Hi guys,
TrueNAS / docker newbie here.
I am building my first TrueNAS box, and I have been trying to finish off the hardware. Yesterday I took some snapshots of my main TrueNAS filesystem and moved it from a raidZ1 configuration to a striped mirror. All went fine and I am now running off my new drives. Today I was working on my fan speed controller bash script. This was built inside a docker container in dockge. I am a total n00b with docker, and I have broken the container, and seem to have lost the script I wrote. I have now learnt that I shouldn’t be writing scripts inside a running container…
Now I have several snapshots of this filesystem, I have spent a few hours and tried to look around but I can’t find where the actual containers are stored.
I think I have found containers in /mnt/.ix-apps/docker/overlay2/ , but this is my running system, but I can’t seem to locate my script in anything located there.
I assume my script should still exists in one of my snapshots?
Is there a way to recover this file?
To be honest I don’t know?
I have created 2 data sets. One on flash, and one on spinning disks.
The flash based one is my main one and is where I store everything, and I only have movies on the spinning disk.
I believe I took a snapshot of the top level of the whole flash based dataset.
If there is a separate ix dataset located somewhere else then I didn’t explicitly take a snapshot of that.
Essentially, docker containers consist of a bunch of layers of “overlay” filesystems, and the top layer is a temporary writable file system that gets thrown away when the container is updated.

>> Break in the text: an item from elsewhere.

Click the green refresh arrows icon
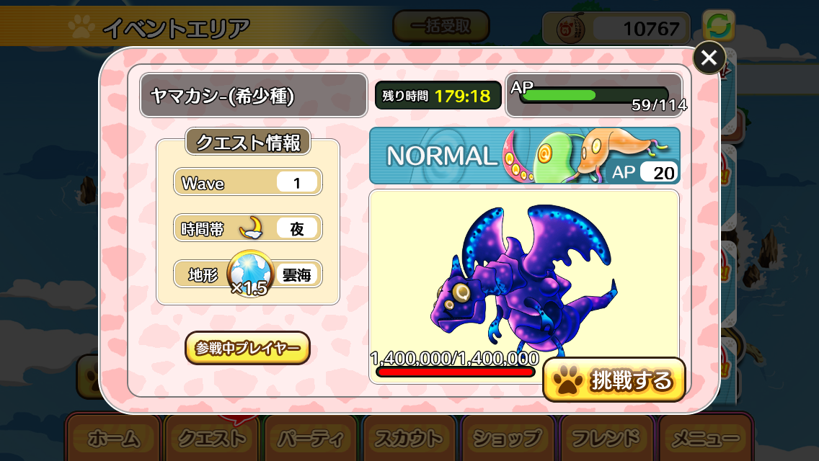The image size is (819, 461). [x=719, y=26]
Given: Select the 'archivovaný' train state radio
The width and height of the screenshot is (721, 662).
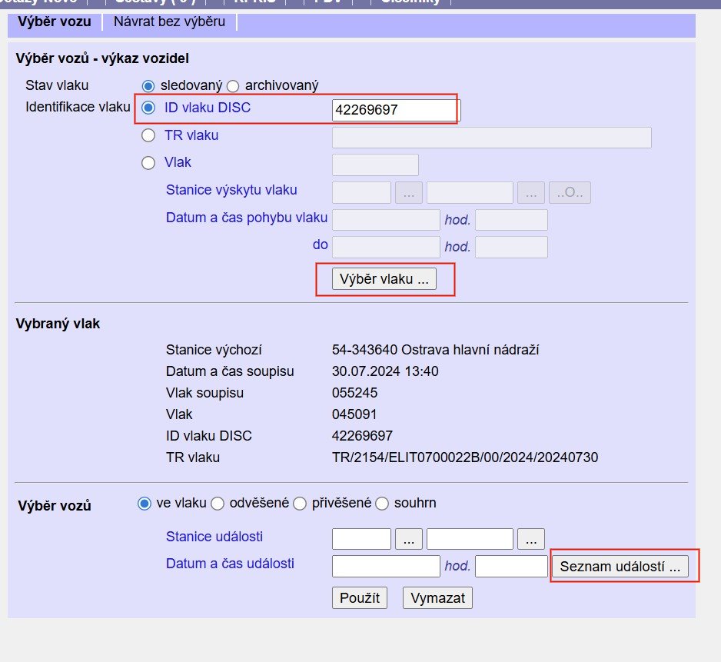Looking at the screenshot, I should point(233,85).
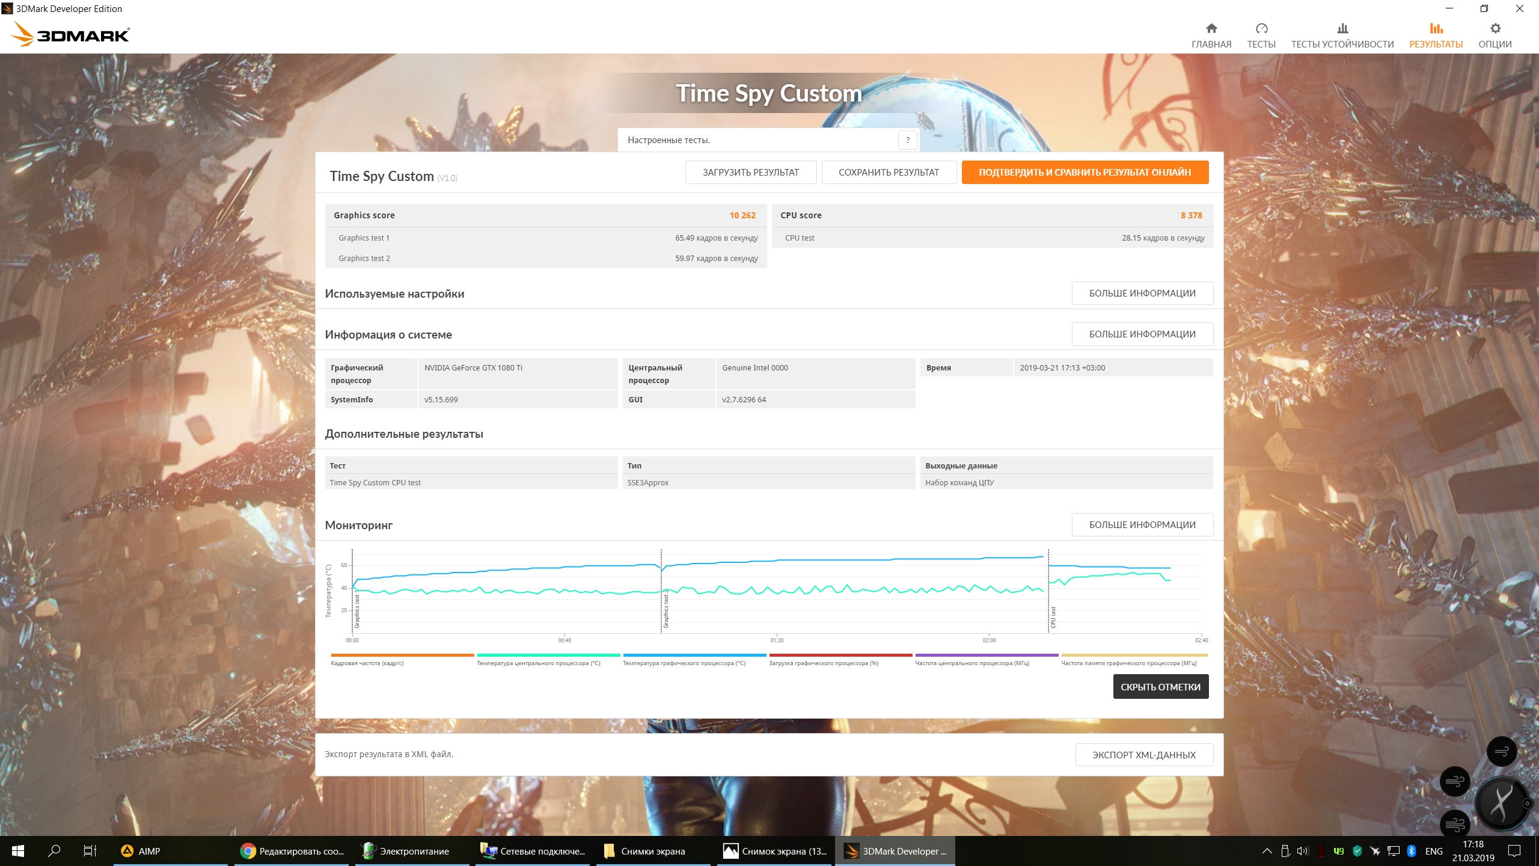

If you took a snapshot of the hidden ix-apps dataset, that is where the docker directory is, and where all the file systems are located.
In the snapshot, you should theoretically be able to do a find/grep for your script, assuming you know its name.
The TrueNAS process is to store things you want to keep in a Host Path or similar.
Do not store things inside a container or inside a iXvolume residing in .ix-apps. Those places are volatile and thus unsuited for important data.
A Host Path dataset is easily replicated using normal means.
Thanks guys for your help. I didn’t loose anything (actually I spent more time trying to find my script, than it took me to rewrite it.) With the advise given to me I have learnt a lot more about docker, and I realized I had done quite a few things incorrectly. So in then end it turned out that this was a happy little accident.